◆ **Requirements**
Copy out the stretch of data from the line containing "Screen dimensions: 1456x968" through the line containing "click(503, 44)", both included, leaving the pictures out.

* * *

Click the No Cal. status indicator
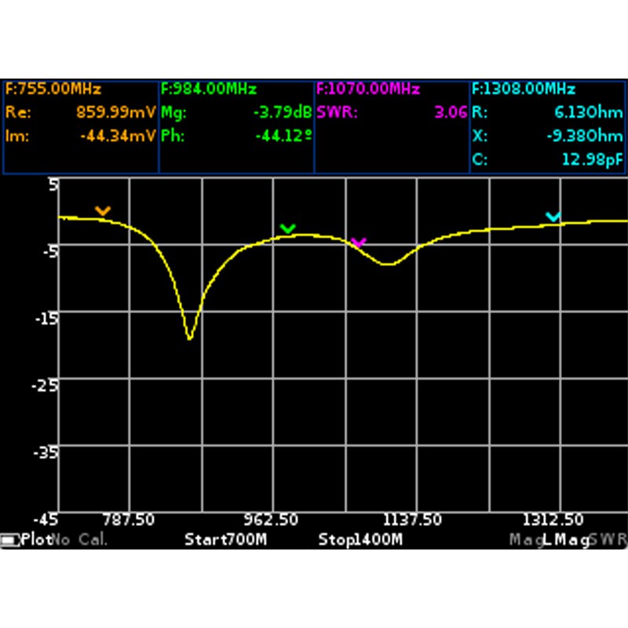628x628 pixels. tap(80, 540)
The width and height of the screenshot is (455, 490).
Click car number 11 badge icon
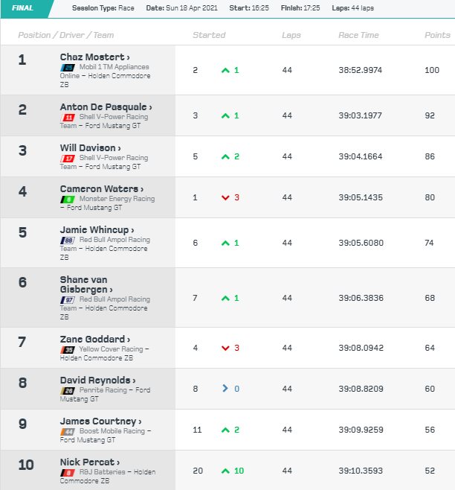pyautogui.click(x=68, y=118)
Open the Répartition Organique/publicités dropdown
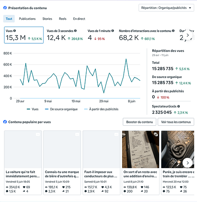 pos(166,8)
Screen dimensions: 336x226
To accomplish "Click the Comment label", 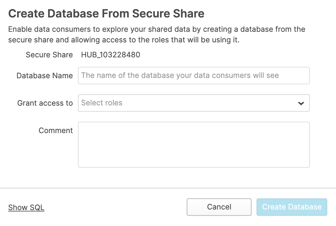I will [x=55, y=130].
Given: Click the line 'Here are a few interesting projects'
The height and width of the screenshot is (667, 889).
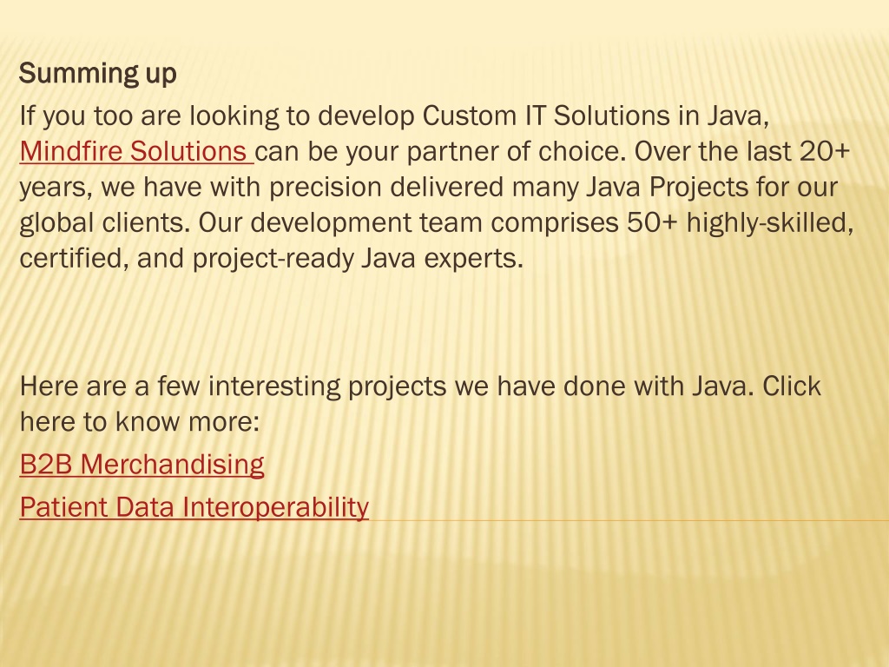Looking at the screenshot, I should tap(420, 386).
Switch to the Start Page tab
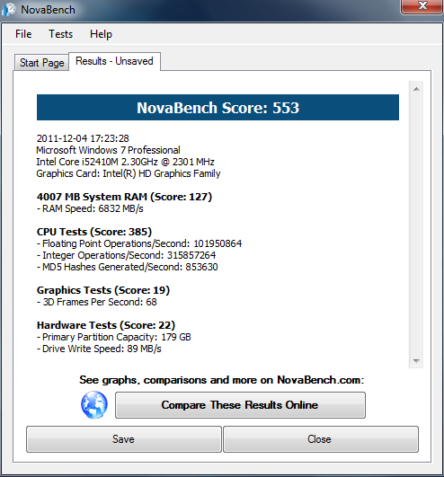Screen dimensions: 444x477 pyautogui.click(x=42, y=63)
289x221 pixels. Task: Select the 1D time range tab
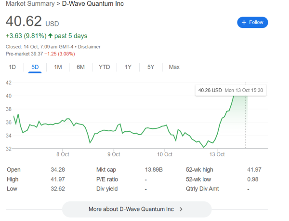click(x=13, y=67)
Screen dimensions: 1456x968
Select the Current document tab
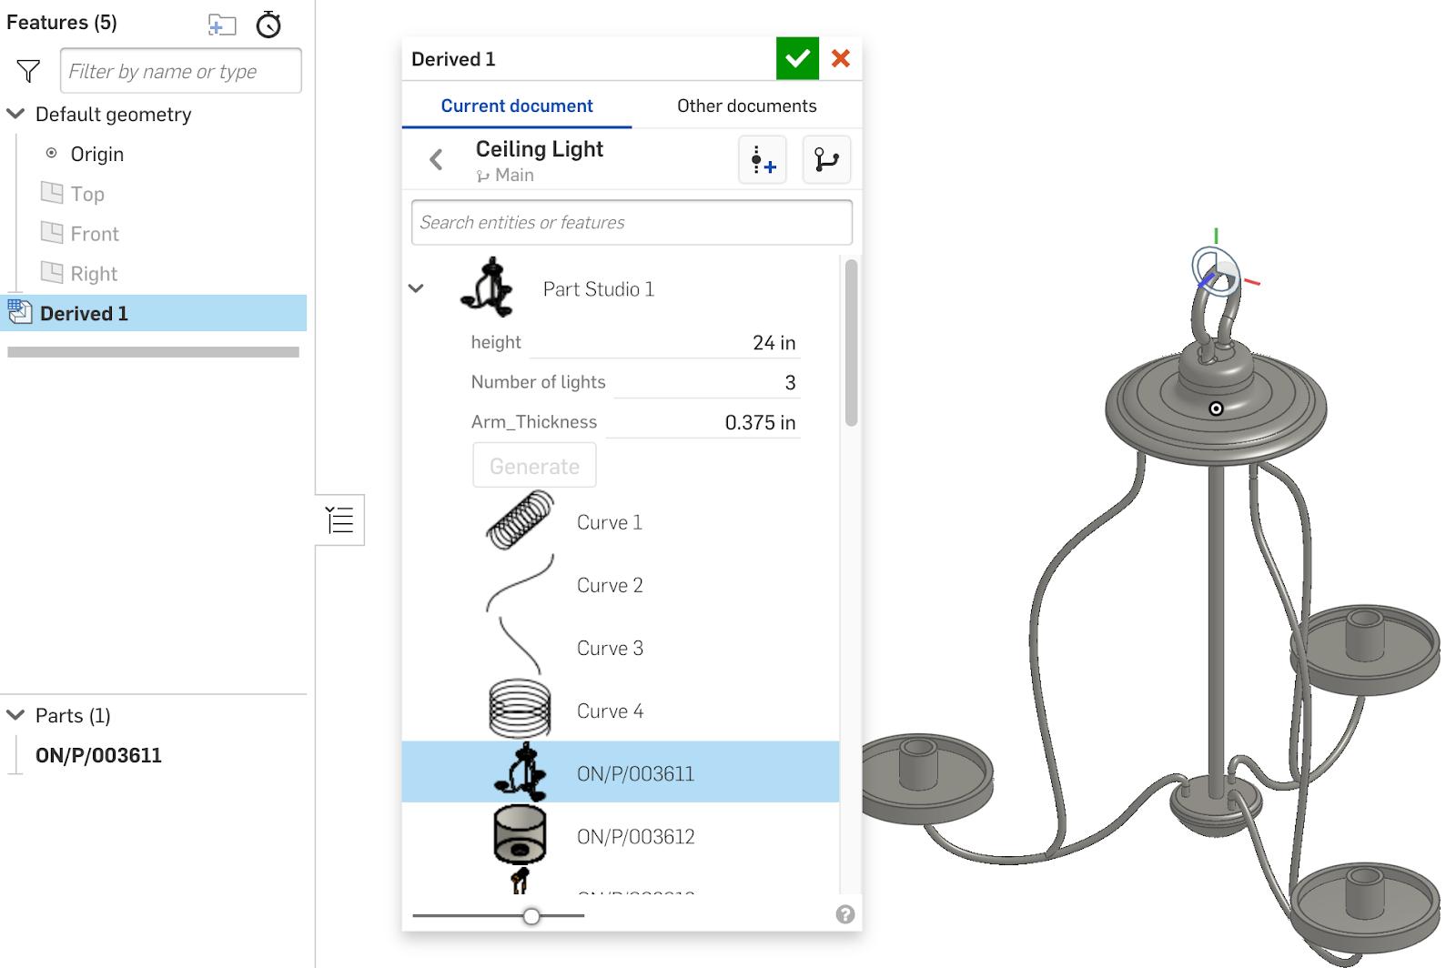(517, 106)
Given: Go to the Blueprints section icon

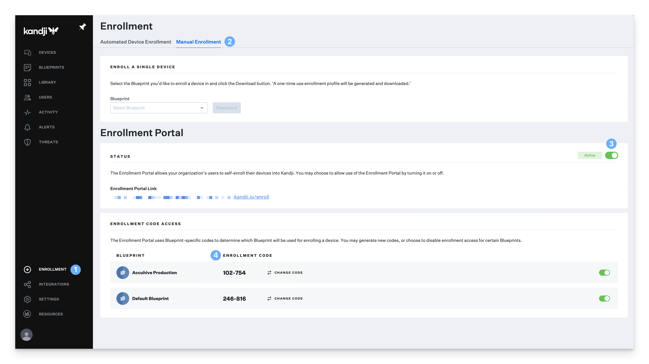Looking at the screenshot, I should 27,68.
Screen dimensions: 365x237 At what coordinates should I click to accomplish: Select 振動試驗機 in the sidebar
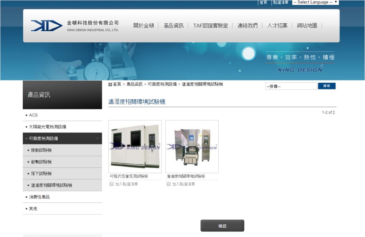pos(41,150)

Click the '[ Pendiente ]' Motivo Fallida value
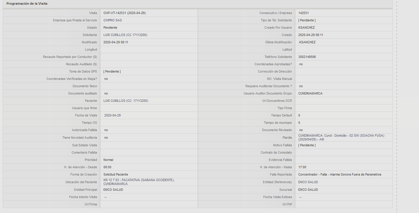(307, 145)
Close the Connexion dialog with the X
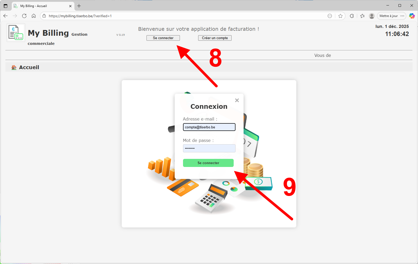The height and width of the screenshot is (264, 418). [237, 100]
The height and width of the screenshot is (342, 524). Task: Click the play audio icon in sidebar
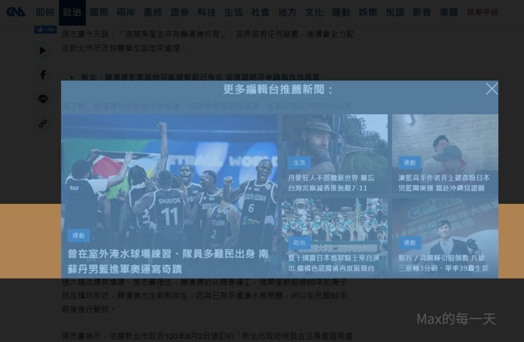[x=43, y=51]
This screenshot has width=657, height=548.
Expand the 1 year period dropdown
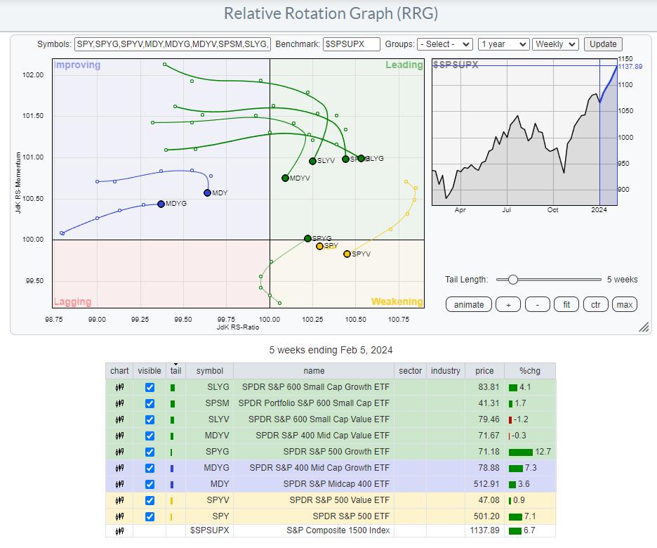click(503, 44)
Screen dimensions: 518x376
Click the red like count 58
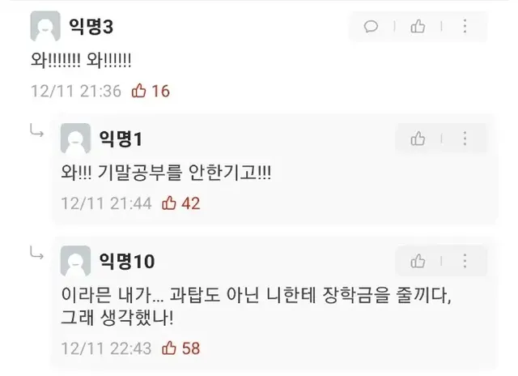pos(191,348)
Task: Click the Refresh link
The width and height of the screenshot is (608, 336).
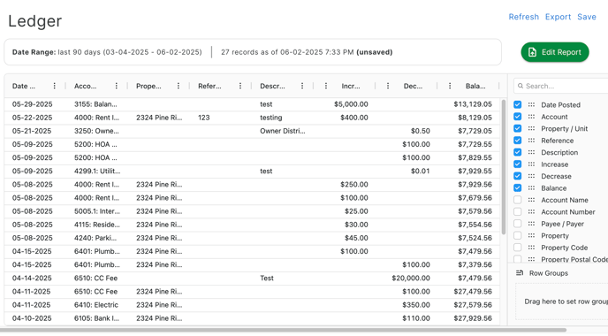Action: tap(523, 17)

* * *

◆ **Result of the exercise**
Screen dimensions: 1456x968
Select the Current document tab
(517, 106)
Given: Go to the Blueprints section icon

Looking at the screenshot, I should 27,68.
Screen dimensions: 365x237 At what coordinates should I click to accomplish: Select 振動試驗機 in the sidebar
pos(41,150)

Click the '[ Pendiente ]' Motivo Fallida value
(307, 145)
Close the Connexion dialog with the X
The height and width of the screenshot is (264, 418). [237, 100]
The height and width of the screenshot is (342, 524). Task: Click the play audio icon in sidebar
[x=43, y=51]
This screenshot has width=657, height=548.
Expand the 1 year period dropdown
click(503, 44)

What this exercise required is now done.